*WHAT YOU SHOULD DO:*
Every line from the one with "The width and height of the screenshot is (523, 335)." to the end of the data needs to be copied exactly, and no line before it.

[ENTRIES SUPPLIED — start]

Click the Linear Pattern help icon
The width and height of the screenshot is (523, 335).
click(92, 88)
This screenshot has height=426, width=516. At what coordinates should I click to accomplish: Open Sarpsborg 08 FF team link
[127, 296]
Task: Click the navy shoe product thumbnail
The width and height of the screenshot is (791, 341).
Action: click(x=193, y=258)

[ENTRIES SUPPLIED — finish]

*TASK RESULT:*
The width and height of the screenshot is (523, 335).
click(92, 88)
This screenshot has height=426, width=516. At what coordinates should I click to accomplish: Open Sarpsborg 08 FF team link
[127, 296]
Task: Click the navy shoe product thumbnail
The width and height of the screenshot is (791, 341).
Action: click(x=193, y=258)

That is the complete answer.